--- START ---
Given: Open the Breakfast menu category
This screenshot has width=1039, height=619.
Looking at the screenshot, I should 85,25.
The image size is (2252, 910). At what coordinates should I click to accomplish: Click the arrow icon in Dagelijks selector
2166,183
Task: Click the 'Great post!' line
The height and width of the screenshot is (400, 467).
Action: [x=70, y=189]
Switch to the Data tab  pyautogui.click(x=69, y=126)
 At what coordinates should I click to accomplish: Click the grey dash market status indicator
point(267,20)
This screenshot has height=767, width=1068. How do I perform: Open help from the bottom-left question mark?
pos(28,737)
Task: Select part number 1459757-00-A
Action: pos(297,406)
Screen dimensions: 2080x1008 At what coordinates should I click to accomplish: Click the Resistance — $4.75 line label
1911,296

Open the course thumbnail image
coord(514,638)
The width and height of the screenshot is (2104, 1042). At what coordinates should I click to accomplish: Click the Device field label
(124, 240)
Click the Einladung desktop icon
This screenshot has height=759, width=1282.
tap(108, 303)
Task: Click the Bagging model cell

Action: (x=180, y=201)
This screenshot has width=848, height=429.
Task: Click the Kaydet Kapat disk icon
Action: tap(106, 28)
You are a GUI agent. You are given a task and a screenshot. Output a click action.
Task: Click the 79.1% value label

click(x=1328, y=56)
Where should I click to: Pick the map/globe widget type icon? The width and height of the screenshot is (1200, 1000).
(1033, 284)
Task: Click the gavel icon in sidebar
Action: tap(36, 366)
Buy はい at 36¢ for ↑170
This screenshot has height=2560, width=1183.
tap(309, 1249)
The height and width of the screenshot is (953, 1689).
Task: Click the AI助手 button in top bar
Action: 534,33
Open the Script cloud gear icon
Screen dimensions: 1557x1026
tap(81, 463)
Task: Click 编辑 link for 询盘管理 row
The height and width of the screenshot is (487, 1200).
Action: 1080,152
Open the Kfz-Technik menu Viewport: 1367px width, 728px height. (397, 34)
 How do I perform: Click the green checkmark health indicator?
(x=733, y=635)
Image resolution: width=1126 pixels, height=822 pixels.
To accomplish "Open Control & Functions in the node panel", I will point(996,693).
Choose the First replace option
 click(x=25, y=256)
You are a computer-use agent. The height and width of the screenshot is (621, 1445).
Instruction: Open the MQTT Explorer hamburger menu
--- END ---
Task requirements - Lines from the one holding "You are a GUI" to the end of the listing above are the only ones to transcribe. Keep each exactly as written.

Task response -
You are a GUI agent. You are given a task and a screenshot. Output a click action.
Task: Click the 79.1% value label

click(x=1328, y=56)
Where should I click to: Pick the map/globe widget type icon? The width and height of the screenshot is (1200, 1000).
(1033, 284)
Task: Click the gavel icon in sidebar
Action: tap(36, 366)
Buy はい at 36¢ for ↑170
This screenshot has height=2560, width=1183.
tap(309, 1249)
The height and width of the screenshot is (953, 1689).
Task: Click the AI助手 button in top bar
Action: 534,33
Open the Script cloud gear icon
Screen dimensions: 1557x1026
tap(81, 463)
Task: Click 编辑 link for 询盘管理 row
The height and width of the screenshot is (487, 1200).
Action: 1080,152
Open the Kfz-Technik menu Viewport: 1367px width, 728px height. (397, 34)
 How do I perform: Click the green checkmark health indicator?
(x=733, y=635)
Image resolution: width=1126 pixels, height=822 pixels.
To accomplish "Open Control & Functions in the node panel", I will point(996,693).
Choose the First replace option
 click(x=25, y=256)
You are a computer-use agent. The height and width of the screenshot is (621, 1445).
Instruction: Open the MQTT Explorer hamburger menu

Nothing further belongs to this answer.